Average depth of the 10 C isotherm. The arrows indicate the direction of the flow. Period: 1895-1993. Source: World Ocean Atlas, Ocean Climate Laboratory, NOAA. Units: meters.

Variations of temperature result in variations of density, and therefore of weight and pressure of water columns. Ocean currents are set up by such variations of pressure. Owing to the earth rotation, these so-called geostrophic currents follow lines of constant isotherm depth.

The average currents form a large basin-scale clockwise circulation, called gyre, centered at about 28 N. At the latitude of Hawai'i, the circulation is roughly from east to west and intensifies southward. The strength of geostrophic currents decreases with depth, by a factor of two every few hundred meters; below 1000 m (3300 ft), their average is generally less than 5 cm/s (0.1 knot), and their patterns are not entirely known.

In the surface layer, however, currents driven by the wind combine with geostrophic currents to yield more complicated flow patterns. Surface currents must be measured directly, or computed from the drift of ships or oceanographic buoys (see below). The map of current variability, a measure of how much instantaneous currents would likely depart from the average, indicates that the lee of the islands is populated by vigourous eddies or swirls, which mask the slower average circulation.


Average surface flow, based on 40,000 observations of ship drift, 85,000 observations of satellite-tracked drifting buoys, and 8,000 modern current measurements. Sources and periods: historical ship drift, 1895-1993, National Ocean Data Center, NOAA; drifting buoys, 1986-1995: Atlantic Oceanographic and Meteorological Laboratory, NOAA, and Pelagic Fisheries Research Project, University of Hawaii; direct current measurements, 1987 to 1995: ADCP Archive Center, University of Hawaii / NOAA. Units: cm/s (25 cm/s = 0.5 knot).

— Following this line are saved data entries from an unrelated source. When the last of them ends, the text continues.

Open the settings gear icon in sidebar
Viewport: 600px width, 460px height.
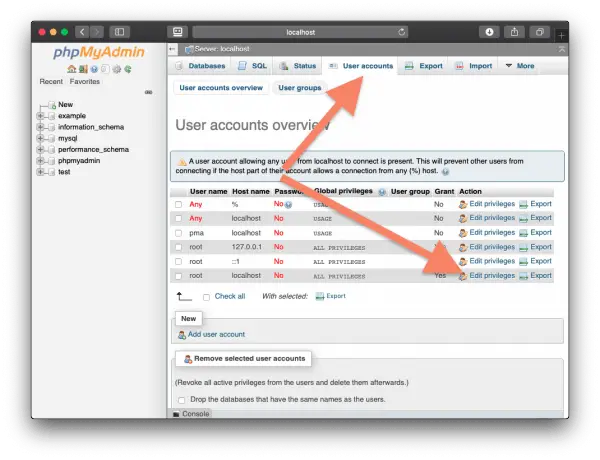click(x=117, y=69)
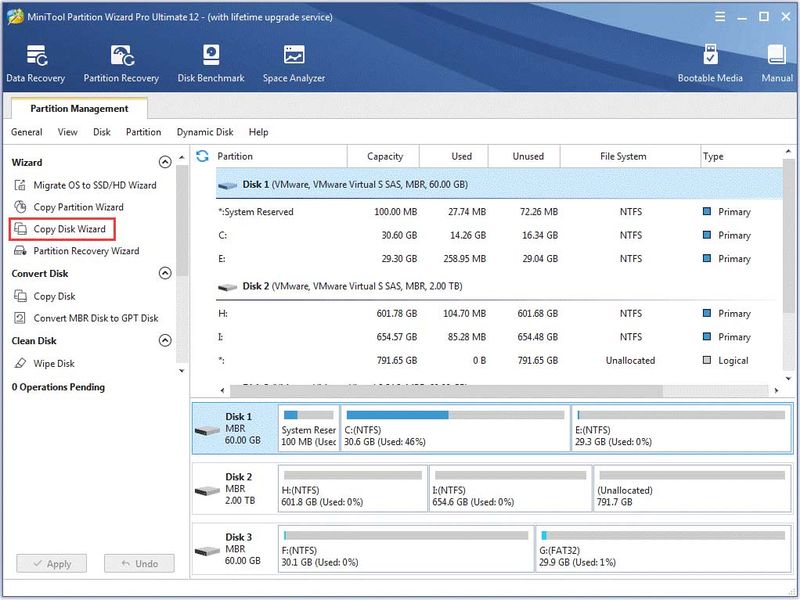Select the Disk 2 row in partition list

click(499, 286)
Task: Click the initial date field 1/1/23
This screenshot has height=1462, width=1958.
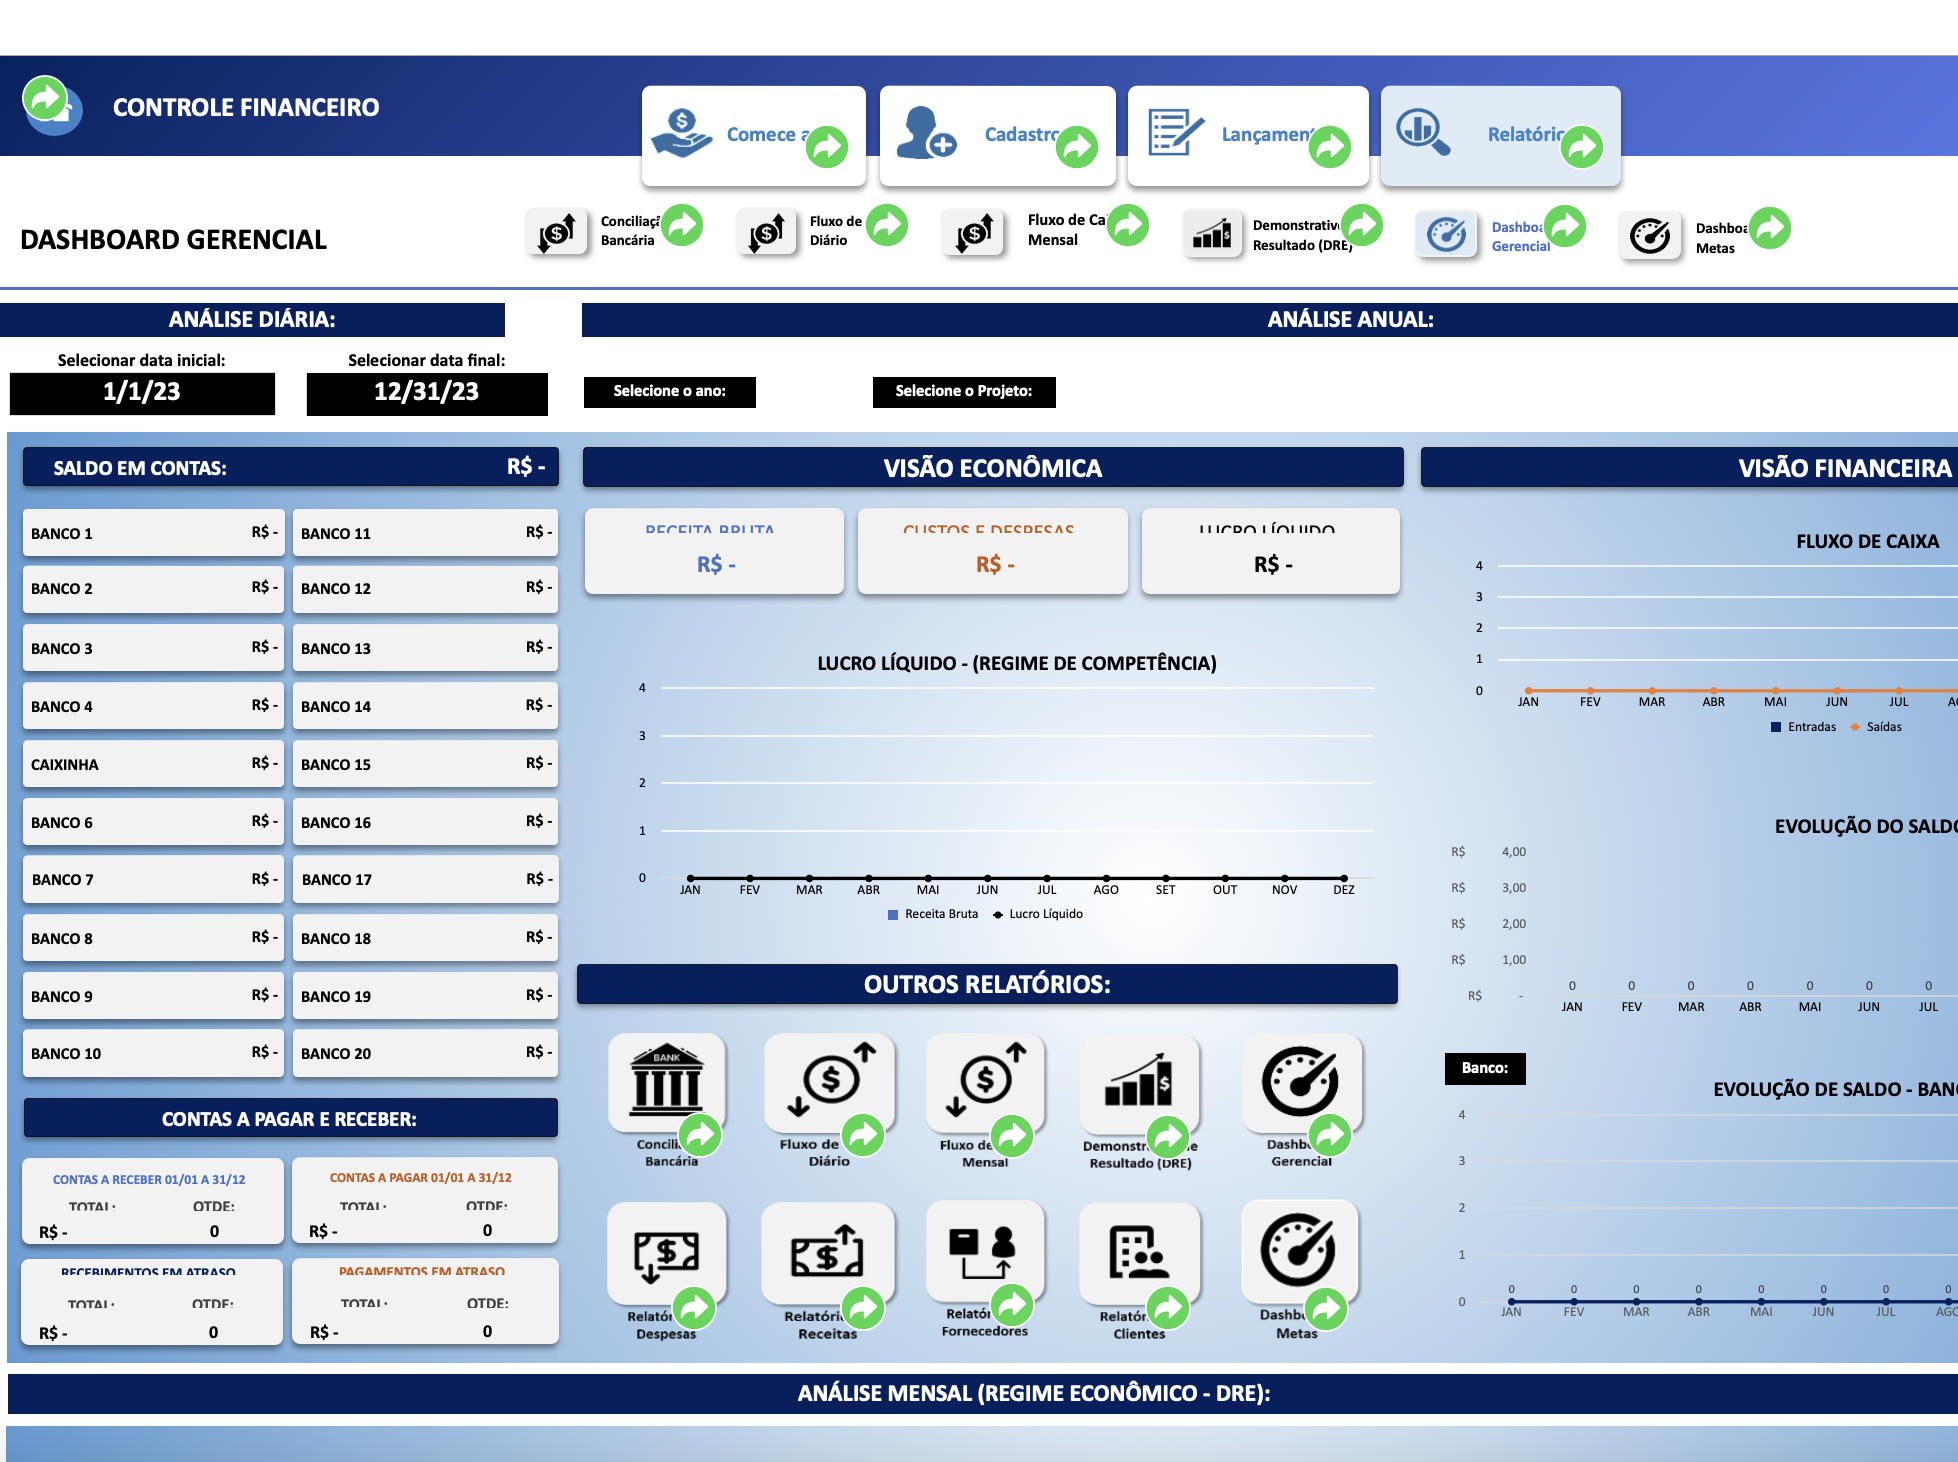Action: tap(142, 393)
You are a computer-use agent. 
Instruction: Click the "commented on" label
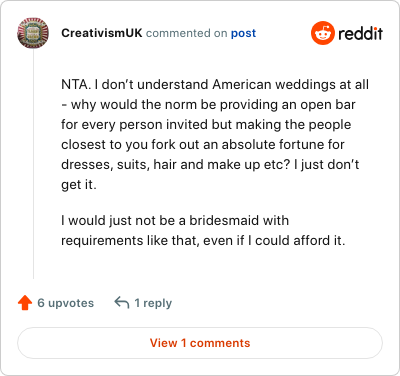[187, 33]
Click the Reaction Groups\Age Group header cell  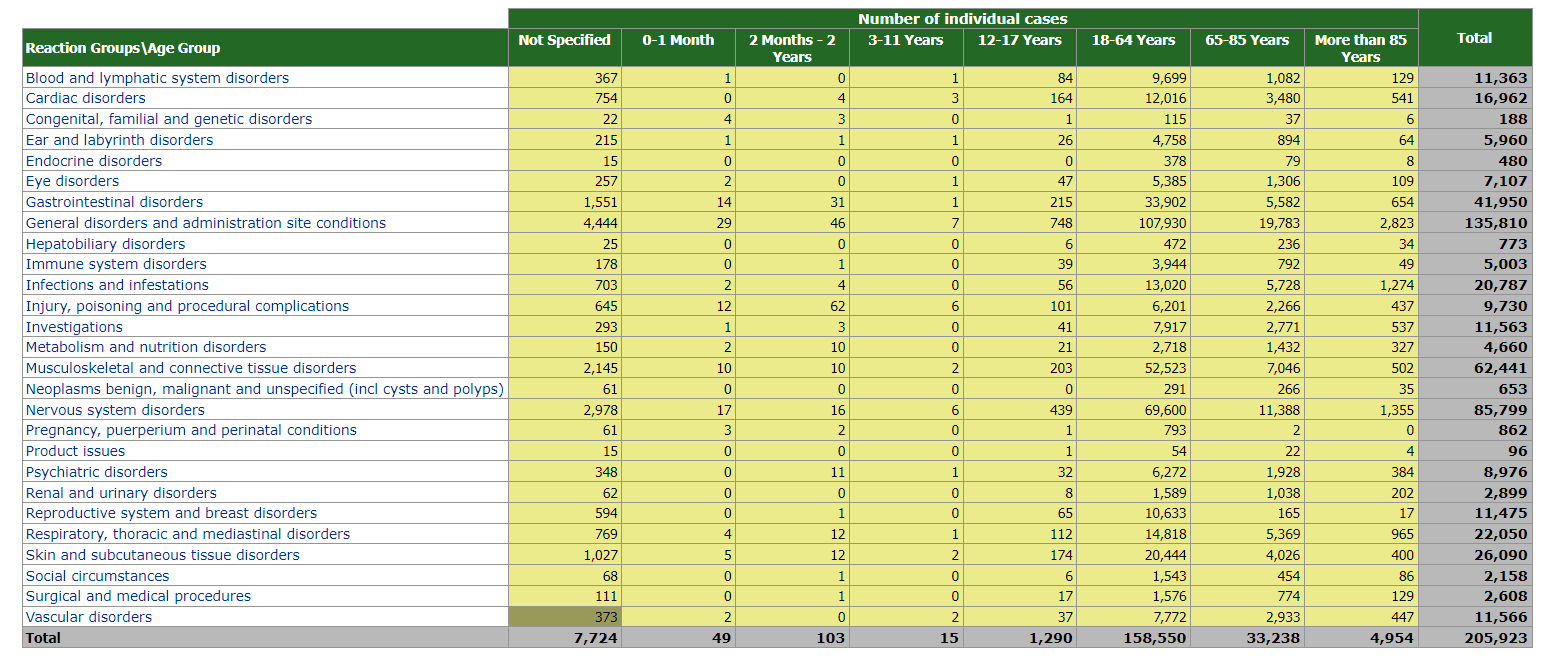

South of Hawai'i, the surface North Equatorial Current (NEC) reaches an average westward speed of 17 cm/s (0.35 knot) at 13 N, and gradually decreases towards the islands. Between 18 N and 22 N, the currents are strongly influenced by the islands. The NEC forks at Hawai'i island; the northern branch becomes the North Hawaiian Ridge Current (NHRC), and intensifies near the islands with a typical width of 100 km (54 NM) and speed of 25 cm/s (0.5 knot). West of the islands, two elongated circulations appear. A clockwise circulation is centered at 19 N, merging to the south with the southern branch of the NEC. A counter-clockwise circulation is centered at 20 30'N. Between them is the narrow Hawaiian Lee Counter Current (HLCC), extending in longitude from 170 W to 158 W. Surface currents over the western islands and north east of the NHRC are variable and their average is smaller than can be estimated from existing data.

The current arrow shown at each grid point is the average of all observations falling within one degree of that point, and is thus the most probable current that one would experience. However, because ocean currents vary in time, freely drifting objects would never follow exactly the flow patterns in Plate 8. The map of current variability, a measure of how much actual currents would likely depart from the average, indicates that the lee of the islands is populated by vigorous eddies or swirls, which obliterate the slower average circulation (see below).


Variability of modern current observations, due to eddies and swirls. Source: drifting buoys, Atlantic Oceanographic and Meteorological Laboratory, NOAA, and Pelagic Fisheries Research Project, University of Hawaii. Period: 1986-1995. Units: standard deviation in cm/s.